Wednesday, January 27, 2016

Why You Shouldn’t Ask “So When Are You Guys Having Children?”

I’m sure most of us are guilty of asking somebody some form of this question at least once in our lives, I know I am. The thing is, I never will again because of what I’ve learned and experienced since becoming a mother myself.

Phrasing the baby question so matter of factly, whether you’re saying it in jest or not, is insensitive. It can imply that having a baby is expected, simple and uncomplicated. And neither of those is true at all.

Being a parent changes your life entirely - and for mothers specifically, changes your body in ways you usually can’t completely undo. Some people don’t want to make that sacrifice and I applaud them for realizing that before they have children they neglect or resent. Having children is NOT something you should just do because you get older or get married or your parents want grandchildren; it’s something you do because you genuinely want to. People who choose to not have children shouldn’t be made to feel guilty or selfish.

Having a baby is not always as simple as everyone makes it sound. I’ve met many other moms since having Little C and come across many who have had some sort of problem along the way. And honestly, the ones who didn’t seem to have any problems probably just haven’t talked about it. Sometimes, no matter what you try, it just doesn’t happen. And then begin the ovulation tests, fertility tests, frustration, stress and disappointment. But even when you do conceive quickly and easily, it doesn’t mean you’re safe from all complications.

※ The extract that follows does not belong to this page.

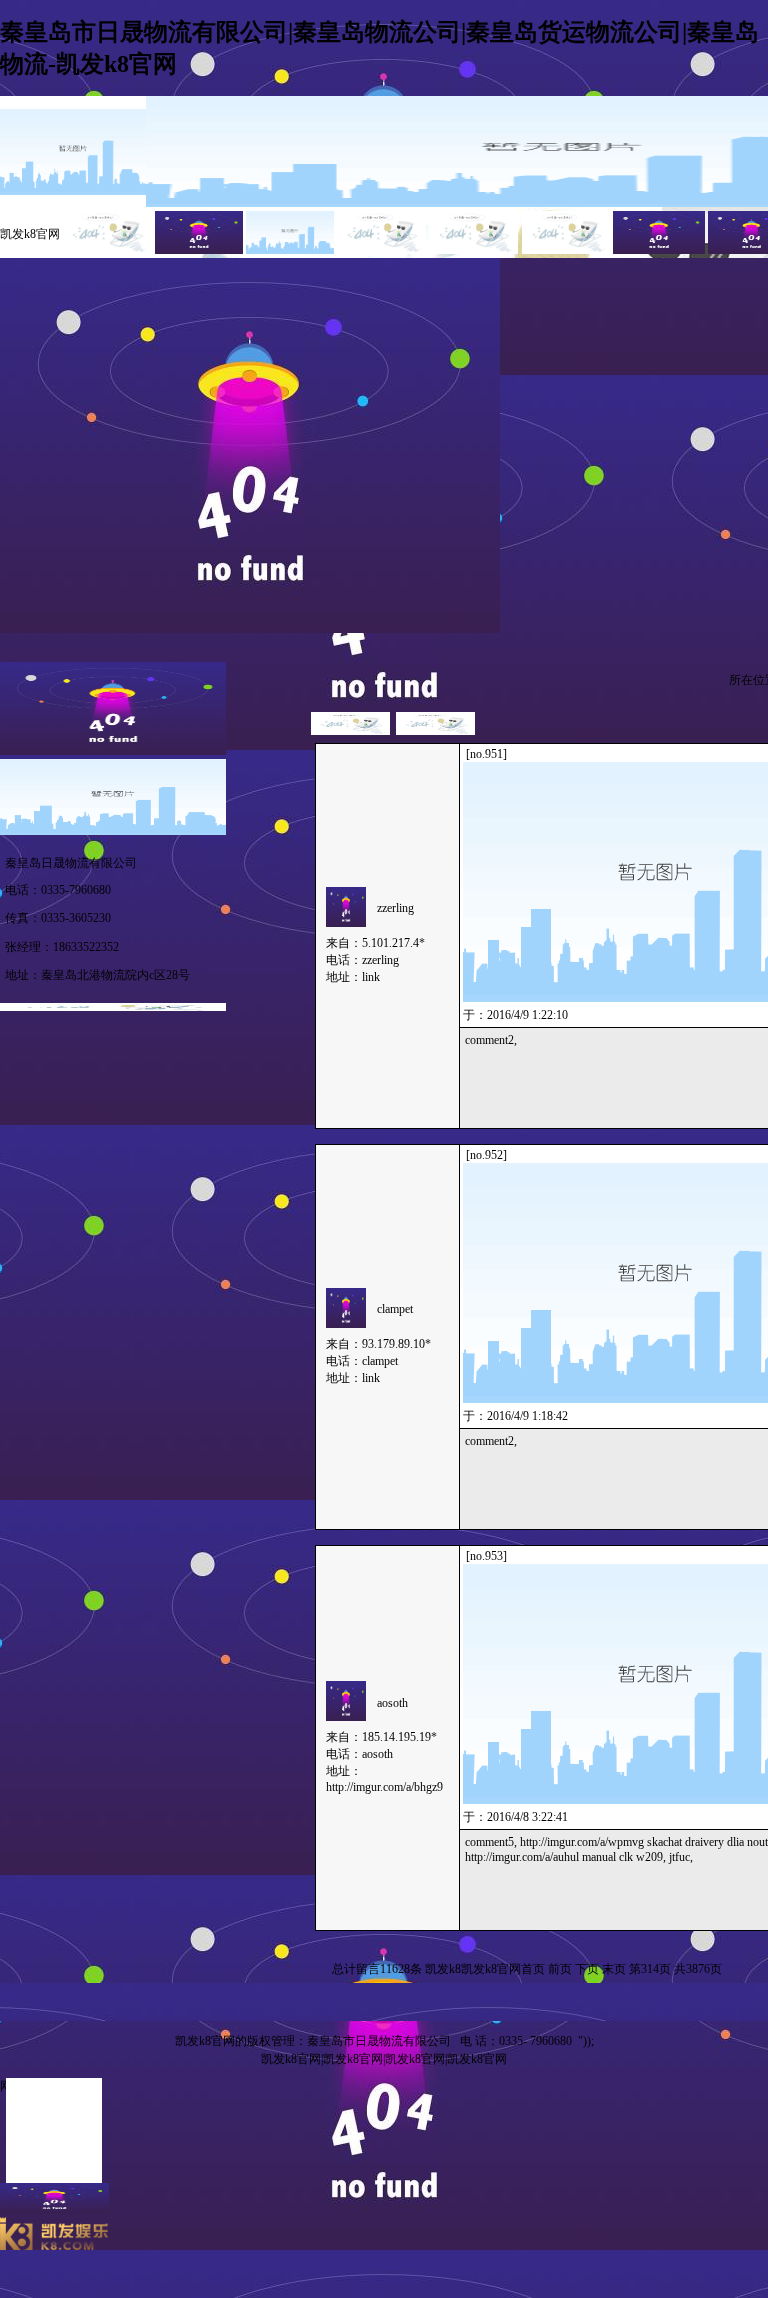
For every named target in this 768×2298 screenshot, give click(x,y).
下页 (587, 1969)
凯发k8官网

I want to share my story mainly to let other women know that if they face similar problems, they are DEFINITELY not alone. When Little C was about 2 ½, we decided we wanted to have another baby. Getting pregnant wasn’t the hard part, your parents weren’t kidding when they said it only takes one time. I ended up not going to the doctor until I was about 10 ½ weeks along but when I did, I was hit with the news that there was a baby, but there was no heartbeat and the baby only measured at 6 ½ weeks. I was devastated and heartbroken and unsure of what to do. As it happened, I didn’t have to decide how to proceed because I miscarried naturally several days later. Afterward, it was difficult and frustrating because I just wanted to heal and move on but unfortunately the body doesn’t heal overnight. We had to wait a few months before we were able to try again to make sure my cycles had returned to normal. And then I was anxious that it would be really difficult to conceive again or that I would conceive and have another miscarriage.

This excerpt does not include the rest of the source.